Michael Adler, a Woodland Hills developer who proposed to take over the Queen Mary and its adjacent acreage, has pulled out of the negotiations, which leaves the ship stranded in bankruptcy court. Could this be bad news for the Queen and its owner, the city of Long Beach?
Not many people in town have a clear fix on the Queen's legal entanglements, but the answer likely is no. There appear to be other suitors in line.
Joseph Prevratil, president and CEO of Queen's Seaport Development Inc., says he anticipated the falling out with Adler and already is talking with other, unnamed developers. He has just 10 days before the bankruptcy court's deadline to come up with a plan of his own, after which there will be open bidding.

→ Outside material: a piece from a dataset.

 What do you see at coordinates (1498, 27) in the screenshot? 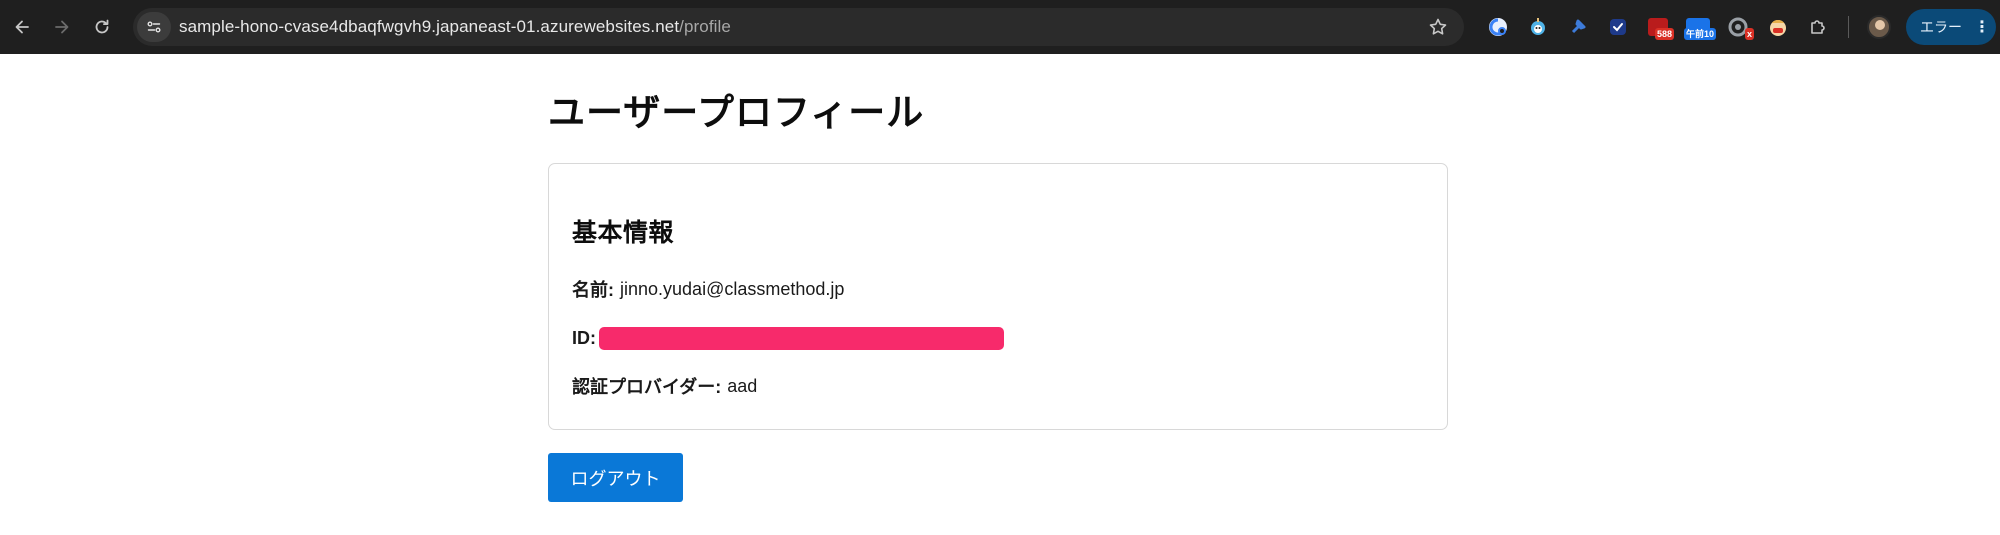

The most interesting prospect appears to be investor Barney Ng, who surfaced immediately after Adler's withdrawal last week. Ng already is into the Queen Mary for $24 million, which is the amount he has loaned to Prevratil during recent years. Until now, it was assumed that he was on the sidelines, watching hopefully while Prevratil backed a $35 million proposal from Adler and a partner, music impresario David Arden (brother-in-law of rock star Ozzy Osbourne), as a way out of bankruptcy.
But now Ng says he is a player, and will have a proposal of his own within two weeks. He says that, unlike others, he is interested not just in the valuable acreage that goes with the package but in the ship itself. He told reporter Jason Gewirtz that other developers of the site look at the aging transatlantic liner as a liability, but that is exactly the wrong approach. It should be a centerpiece.
That's refreshing. If there's one thing this old ship doesn't need it is to be a deteriorating afterthought. The Queen either should be balled up for scrap or buffed up and presented as an attraction, not a leftover.
Making this happen won't be easy. Whether or not Prevratil can come up with a solution before the deadline, the bankruptcy court must decide whether he or City Hall is right in a dispute over unpaid rent credits that now add up to nearly $5 million. Then, what about Prevratil's nonprofit RMS foundation? He controls both the for-profit QSDI, which has the 66-year master lease, and the nonprofit foundation, which operates the ship. Those relationships must be untangled.
Could there be room for a skipper aboard the old ship in the new enterprise? Prevratil says he wants to retire, and anyway the once warm feelings between him and city officials have turned as cold as the North Atlantic.
There are some things even a bankruptcy judge can't fix.